Hacker News new | ask | show | jobs
by felixhuttmann 1989 days ago
A few thoughts:

1) AWS dynamodb has a parallel scanning functionality for this exact use case. https://docs.aws.amazon.com/amazondynamodb/latest/developerg...

2) A typical database already internally maintains an approximately balanced b-tree for every index. Therefore, it should in principal be cheap for the database to return a list of keys that approximately divide the keyrange into N similarly large ranges, even if the key distribution is very uneven. Is somebody aware of a way where this information could be obtained in a query in e.g. postgres?
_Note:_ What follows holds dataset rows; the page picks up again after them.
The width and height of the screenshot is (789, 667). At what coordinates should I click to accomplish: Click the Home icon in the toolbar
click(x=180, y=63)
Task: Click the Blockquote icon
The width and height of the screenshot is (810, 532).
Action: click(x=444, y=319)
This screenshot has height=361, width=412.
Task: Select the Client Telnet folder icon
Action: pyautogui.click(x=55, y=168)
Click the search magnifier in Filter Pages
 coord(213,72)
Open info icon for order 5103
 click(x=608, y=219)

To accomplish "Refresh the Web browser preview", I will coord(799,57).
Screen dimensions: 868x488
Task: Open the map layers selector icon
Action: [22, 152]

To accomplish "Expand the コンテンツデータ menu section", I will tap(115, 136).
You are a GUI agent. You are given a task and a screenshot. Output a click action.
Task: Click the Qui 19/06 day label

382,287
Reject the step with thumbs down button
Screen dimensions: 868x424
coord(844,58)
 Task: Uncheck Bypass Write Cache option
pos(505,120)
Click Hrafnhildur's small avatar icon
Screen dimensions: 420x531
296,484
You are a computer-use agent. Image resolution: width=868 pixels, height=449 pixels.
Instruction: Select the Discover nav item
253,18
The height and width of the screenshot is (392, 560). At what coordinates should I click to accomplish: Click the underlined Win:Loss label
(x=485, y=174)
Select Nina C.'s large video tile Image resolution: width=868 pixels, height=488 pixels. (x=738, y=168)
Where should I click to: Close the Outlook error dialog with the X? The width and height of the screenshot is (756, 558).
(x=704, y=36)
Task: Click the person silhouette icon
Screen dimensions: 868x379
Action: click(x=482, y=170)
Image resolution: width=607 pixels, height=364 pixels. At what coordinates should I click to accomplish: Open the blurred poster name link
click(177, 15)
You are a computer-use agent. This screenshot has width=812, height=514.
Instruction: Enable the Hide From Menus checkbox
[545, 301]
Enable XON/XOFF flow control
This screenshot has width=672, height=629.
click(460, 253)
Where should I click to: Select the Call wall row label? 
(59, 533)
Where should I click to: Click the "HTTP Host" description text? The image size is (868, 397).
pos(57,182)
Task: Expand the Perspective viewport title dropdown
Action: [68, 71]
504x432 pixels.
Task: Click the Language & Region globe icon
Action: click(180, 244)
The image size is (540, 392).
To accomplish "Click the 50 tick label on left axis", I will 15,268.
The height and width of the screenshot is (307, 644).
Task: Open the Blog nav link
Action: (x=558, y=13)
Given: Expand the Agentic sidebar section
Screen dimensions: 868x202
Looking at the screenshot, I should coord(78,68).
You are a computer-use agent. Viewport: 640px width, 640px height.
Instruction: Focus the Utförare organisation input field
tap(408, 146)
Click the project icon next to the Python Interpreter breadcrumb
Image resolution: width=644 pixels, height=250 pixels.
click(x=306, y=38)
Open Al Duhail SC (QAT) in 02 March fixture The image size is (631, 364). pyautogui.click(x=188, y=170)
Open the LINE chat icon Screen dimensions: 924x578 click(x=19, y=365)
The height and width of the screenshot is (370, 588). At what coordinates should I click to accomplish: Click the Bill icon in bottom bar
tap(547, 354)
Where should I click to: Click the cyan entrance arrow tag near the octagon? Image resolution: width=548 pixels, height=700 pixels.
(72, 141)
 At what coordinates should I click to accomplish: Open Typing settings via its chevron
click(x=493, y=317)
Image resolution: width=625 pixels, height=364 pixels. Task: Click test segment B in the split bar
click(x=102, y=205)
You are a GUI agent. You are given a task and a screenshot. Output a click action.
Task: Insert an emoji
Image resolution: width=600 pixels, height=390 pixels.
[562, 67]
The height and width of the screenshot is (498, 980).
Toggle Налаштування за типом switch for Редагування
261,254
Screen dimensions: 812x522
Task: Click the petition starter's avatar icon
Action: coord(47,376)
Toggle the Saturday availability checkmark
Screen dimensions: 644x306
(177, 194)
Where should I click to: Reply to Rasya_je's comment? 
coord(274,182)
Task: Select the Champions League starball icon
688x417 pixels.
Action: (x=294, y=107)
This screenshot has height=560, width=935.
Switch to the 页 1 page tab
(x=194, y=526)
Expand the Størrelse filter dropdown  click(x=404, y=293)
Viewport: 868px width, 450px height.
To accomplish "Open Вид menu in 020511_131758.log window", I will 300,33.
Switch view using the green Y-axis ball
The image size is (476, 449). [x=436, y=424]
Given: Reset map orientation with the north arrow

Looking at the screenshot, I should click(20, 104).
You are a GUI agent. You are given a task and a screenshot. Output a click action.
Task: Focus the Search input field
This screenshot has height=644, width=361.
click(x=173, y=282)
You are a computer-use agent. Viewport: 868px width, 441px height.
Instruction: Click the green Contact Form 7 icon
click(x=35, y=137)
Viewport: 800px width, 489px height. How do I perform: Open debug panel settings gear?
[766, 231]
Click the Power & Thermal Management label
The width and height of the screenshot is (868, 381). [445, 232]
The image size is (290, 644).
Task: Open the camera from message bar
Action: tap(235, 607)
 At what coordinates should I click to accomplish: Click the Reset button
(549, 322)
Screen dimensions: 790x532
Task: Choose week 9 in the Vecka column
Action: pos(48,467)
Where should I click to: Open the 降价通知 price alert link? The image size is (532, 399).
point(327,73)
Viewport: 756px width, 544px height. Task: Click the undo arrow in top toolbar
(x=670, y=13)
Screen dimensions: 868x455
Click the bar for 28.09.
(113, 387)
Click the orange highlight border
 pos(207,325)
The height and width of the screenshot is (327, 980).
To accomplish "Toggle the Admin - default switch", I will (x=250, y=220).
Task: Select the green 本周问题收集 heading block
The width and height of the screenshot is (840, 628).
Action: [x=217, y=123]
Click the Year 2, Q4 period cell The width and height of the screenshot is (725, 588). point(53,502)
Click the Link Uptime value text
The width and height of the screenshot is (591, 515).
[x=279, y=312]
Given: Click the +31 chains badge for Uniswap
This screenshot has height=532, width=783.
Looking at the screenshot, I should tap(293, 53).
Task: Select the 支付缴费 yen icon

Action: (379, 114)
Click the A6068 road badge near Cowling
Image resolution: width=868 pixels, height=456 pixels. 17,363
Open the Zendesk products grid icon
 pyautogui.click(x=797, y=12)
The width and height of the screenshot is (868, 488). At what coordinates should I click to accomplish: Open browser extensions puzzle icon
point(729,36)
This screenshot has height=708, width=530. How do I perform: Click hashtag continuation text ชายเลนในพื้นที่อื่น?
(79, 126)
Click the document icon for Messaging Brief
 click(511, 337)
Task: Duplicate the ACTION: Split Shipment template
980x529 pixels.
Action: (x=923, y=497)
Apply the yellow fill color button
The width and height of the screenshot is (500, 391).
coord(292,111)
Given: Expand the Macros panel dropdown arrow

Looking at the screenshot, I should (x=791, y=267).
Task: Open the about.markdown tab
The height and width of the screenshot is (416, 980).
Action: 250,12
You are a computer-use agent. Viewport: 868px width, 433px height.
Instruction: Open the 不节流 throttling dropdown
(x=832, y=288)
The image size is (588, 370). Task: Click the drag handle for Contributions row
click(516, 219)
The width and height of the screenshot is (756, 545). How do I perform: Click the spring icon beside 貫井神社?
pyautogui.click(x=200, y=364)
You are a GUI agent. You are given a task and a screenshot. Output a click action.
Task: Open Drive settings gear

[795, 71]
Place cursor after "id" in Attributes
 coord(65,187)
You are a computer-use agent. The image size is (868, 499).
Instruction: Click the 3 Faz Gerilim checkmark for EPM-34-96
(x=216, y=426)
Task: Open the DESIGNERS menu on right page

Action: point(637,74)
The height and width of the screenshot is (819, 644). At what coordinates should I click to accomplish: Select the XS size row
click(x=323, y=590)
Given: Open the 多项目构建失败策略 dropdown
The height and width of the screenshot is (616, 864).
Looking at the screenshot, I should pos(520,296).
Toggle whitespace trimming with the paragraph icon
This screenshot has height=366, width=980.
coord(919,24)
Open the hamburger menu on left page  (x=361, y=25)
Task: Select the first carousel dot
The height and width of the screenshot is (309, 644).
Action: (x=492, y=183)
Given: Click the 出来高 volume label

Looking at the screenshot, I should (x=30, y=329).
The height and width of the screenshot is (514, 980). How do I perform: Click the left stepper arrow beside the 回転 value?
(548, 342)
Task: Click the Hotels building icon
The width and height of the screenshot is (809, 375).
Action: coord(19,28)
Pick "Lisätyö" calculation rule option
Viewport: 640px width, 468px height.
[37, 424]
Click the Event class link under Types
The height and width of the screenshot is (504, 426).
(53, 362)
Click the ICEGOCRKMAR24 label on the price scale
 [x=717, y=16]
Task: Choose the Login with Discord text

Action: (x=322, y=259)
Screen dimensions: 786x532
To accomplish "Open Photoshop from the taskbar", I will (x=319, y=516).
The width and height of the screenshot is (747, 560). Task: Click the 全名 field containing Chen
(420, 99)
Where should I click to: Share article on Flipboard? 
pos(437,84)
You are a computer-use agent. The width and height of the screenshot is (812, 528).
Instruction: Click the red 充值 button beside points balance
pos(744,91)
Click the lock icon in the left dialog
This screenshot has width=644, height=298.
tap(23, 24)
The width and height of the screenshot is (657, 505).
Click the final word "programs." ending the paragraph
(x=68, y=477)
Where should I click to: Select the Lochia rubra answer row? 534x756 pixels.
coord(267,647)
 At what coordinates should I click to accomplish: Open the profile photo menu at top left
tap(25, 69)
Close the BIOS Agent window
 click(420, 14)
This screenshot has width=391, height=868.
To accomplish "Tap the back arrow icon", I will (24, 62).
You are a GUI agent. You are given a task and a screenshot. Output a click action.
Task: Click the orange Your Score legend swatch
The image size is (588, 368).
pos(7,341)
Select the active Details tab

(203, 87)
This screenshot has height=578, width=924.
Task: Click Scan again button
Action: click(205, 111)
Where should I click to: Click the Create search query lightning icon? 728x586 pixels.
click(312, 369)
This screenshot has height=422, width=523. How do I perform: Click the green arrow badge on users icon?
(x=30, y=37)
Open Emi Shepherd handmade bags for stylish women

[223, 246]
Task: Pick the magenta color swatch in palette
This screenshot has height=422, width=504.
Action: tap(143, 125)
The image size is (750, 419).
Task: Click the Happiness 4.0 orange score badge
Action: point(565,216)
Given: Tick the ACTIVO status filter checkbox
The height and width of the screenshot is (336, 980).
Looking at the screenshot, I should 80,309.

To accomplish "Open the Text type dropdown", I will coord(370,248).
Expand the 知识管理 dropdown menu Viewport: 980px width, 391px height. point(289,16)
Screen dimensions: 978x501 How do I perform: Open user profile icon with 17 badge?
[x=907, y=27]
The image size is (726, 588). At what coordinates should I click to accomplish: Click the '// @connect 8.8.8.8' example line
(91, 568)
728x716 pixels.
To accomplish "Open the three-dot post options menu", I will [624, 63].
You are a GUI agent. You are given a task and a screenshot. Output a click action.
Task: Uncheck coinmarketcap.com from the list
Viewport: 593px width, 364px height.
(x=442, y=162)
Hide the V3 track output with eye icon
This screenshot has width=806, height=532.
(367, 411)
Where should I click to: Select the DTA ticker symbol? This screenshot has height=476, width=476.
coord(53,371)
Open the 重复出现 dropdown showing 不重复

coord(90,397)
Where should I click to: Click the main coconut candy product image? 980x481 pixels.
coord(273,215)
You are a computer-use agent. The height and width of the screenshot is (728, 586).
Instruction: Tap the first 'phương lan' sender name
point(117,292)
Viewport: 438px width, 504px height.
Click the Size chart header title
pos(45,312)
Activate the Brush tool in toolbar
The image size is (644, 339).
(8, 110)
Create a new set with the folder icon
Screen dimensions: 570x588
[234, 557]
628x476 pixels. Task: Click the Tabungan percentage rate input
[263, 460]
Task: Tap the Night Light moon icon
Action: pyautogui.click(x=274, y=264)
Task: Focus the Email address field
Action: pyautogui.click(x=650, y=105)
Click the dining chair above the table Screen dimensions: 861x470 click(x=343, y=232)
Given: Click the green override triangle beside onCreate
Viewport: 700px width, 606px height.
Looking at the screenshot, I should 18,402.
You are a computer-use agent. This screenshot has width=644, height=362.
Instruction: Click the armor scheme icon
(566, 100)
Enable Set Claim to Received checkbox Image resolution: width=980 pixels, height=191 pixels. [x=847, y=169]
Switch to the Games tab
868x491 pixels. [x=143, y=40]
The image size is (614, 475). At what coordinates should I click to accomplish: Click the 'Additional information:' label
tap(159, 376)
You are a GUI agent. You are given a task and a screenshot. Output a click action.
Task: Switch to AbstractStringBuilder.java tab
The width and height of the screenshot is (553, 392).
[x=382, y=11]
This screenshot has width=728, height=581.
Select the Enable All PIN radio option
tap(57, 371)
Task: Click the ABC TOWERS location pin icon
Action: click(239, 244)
3) The term 'cursor pagination' is sometimes used for different things, either referring to an in-database concept of cursor, or sometimes as an opaque pagination token. Therefore, for the concept described in the article, I have come to prefer the term keyset pagination, as described in https://www.citusdata.com/blog/2016/03/30/five-ways-to-pagin.... The term keyset pagination makes it clear that we are paginating using conditions on a set of columns that form a unique key for the table.

1 comments

>a way where this information could be obtained in a query

There's no standard way because index implementation details are hidden for a reason.

>in e.g. postgres

You can query pg_stats view (histogram_bounds column in particular) after statistics are collected.